In Athens 1906 he again won the long jump competition, beating the world record holder, Peter O'Connor. The only judge for the competition was Matthew Halpin, who was manager of the American team. O'Connor protested, but was overruled. He continued to protest Halpin's decisions through the remainder of the competition. The distances were not announced until the end of the competition. When they were, Prinstein had won with his very first jump. Malcolm Ford, a sportswriter who had once been a long-jumper, wrote in the New York Mail and Express, "The great feature of his (Prinstein's) jumping is the rise which he gets after leaving takeoff...He has an unusually pretty style and impresses one that he always knows what he is doing."

==Later career==

Prinstein in Syracuse University Track Gear

Prinstein did not compete in the Olympics after 1906. He began the practice of law in Syracuse, and after graduation around 1902 practiced predominantly real estate law in New York City, while living in Jamaica, Queens. By 1904 he had a stationery business, a real estate company, and a business selling legal forms to lawyers, in addition to his law practice. In mid-October 1910, he was reported to be guilty of unprofessional conduct to the Appellate division of the Supreme Court. A former Supreme Court Justice Gildersleeve recommended Prinstein be suspended from practice for one year. On February 10, 1911, Prinstein was officially disbarred for a period by the Appellate division of the Supreme Court as a result of fraud in connection with a $200 payment he was given by a client to close a real estate transaction. Prinstein provided a bank statement verifying he deposited the $200 on September 19, 1907, but it was later found Prinstein had spent the money. A six-month suspension was recommended by ex-Justice Gildersleeve. Several sources claim he was a lawyer in good standing prior to the incident. After his temporary disbarment ended in the summer of 1911, Prinstein may have continued to practice law or as a Syracuse University website claims, he focused more on his businesses.

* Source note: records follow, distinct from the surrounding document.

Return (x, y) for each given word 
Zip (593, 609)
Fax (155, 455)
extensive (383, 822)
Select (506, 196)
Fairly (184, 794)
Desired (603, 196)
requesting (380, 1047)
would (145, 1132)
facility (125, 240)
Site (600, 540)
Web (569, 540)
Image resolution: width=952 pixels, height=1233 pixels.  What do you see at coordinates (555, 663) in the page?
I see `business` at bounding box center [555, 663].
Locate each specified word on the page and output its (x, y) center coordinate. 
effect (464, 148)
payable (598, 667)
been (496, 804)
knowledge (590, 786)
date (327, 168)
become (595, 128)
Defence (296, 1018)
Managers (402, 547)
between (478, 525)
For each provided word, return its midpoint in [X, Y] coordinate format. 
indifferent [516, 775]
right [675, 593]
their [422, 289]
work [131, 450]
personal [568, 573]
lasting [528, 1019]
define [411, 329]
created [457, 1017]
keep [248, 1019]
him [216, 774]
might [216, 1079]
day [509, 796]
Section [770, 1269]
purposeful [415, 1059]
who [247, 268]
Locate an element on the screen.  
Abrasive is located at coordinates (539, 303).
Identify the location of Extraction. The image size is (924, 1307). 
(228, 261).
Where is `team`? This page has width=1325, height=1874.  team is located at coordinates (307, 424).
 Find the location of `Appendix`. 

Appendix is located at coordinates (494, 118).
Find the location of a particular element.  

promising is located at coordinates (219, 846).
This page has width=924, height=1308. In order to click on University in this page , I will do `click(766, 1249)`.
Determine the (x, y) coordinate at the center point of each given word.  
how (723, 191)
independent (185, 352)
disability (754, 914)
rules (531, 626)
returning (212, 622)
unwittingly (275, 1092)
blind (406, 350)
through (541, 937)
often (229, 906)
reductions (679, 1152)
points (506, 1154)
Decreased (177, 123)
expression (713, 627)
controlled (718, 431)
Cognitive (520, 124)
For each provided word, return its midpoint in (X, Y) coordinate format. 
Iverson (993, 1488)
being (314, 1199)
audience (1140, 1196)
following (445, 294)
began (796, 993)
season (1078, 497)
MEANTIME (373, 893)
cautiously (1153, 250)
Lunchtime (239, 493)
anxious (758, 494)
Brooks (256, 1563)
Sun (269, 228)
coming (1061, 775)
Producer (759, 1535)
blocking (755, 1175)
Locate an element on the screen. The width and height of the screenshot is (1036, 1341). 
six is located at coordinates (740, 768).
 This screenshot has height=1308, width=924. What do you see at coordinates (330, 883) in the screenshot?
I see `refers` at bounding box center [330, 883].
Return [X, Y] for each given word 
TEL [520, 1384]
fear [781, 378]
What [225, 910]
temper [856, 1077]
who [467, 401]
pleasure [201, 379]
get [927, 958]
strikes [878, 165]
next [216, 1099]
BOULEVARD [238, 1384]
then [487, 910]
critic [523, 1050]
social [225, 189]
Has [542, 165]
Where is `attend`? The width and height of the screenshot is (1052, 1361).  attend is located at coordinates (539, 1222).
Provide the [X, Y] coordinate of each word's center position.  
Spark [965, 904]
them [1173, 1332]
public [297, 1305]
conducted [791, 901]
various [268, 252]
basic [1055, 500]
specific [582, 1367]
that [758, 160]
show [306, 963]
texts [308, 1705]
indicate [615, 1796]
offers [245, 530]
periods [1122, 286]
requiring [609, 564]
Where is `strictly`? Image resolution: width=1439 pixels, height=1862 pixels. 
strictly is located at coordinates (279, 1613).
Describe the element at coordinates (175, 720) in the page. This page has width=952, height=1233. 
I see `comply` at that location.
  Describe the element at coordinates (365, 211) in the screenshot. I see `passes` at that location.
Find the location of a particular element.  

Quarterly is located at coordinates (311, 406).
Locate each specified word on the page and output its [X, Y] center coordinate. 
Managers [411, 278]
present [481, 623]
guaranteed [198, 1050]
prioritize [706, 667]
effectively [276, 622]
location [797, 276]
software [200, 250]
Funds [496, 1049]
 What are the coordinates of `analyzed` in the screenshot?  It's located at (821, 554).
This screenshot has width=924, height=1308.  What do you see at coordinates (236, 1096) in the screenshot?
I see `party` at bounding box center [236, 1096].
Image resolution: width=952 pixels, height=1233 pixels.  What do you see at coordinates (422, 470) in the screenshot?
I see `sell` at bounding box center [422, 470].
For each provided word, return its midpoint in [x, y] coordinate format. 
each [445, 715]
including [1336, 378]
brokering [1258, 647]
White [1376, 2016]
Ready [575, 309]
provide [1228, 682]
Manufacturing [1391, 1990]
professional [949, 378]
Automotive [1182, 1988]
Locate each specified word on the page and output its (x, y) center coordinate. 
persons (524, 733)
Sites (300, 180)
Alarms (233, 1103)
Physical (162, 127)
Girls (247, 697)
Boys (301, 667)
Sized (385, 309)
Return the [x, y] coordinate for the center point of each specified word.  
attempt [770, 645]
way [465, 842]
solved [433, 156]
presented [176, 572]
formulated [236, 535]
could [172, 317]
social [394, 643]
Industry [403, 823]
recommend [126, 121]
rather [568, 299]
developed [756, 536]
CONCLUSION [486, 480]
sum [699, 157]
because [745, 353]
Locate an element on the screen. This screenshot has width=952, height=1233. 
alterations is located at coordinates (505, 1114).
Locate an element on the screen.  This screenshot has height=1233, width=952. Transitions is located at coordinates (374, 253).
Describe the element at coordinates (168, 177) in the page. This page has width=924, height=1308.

He died on March 10, 1925, at age 46 of a heart ailment at Mount Sinai Hospital, New York, after having been hospitalized for three months. He was survived by his widow, Henrietta, and a young son, Elsner or Eddie who was nine. Henrietta served as Secretary of the Temple Israel Sisterhood in 1920.

==Honors==
Myer Prinstein was inducted into the International Jewish Sports Hall of Fame in 1982. In 2000, he was inducted as a member into the National Track and Field Hall of Fame, in New York City, and in 2008 he was inducted into the Greater Syracuse Sports Hall of Fame. In April 2001, he was enshrined on the Penn Relays Wall of Fame in Philadelphia, where he had set his world long jump record in 1900.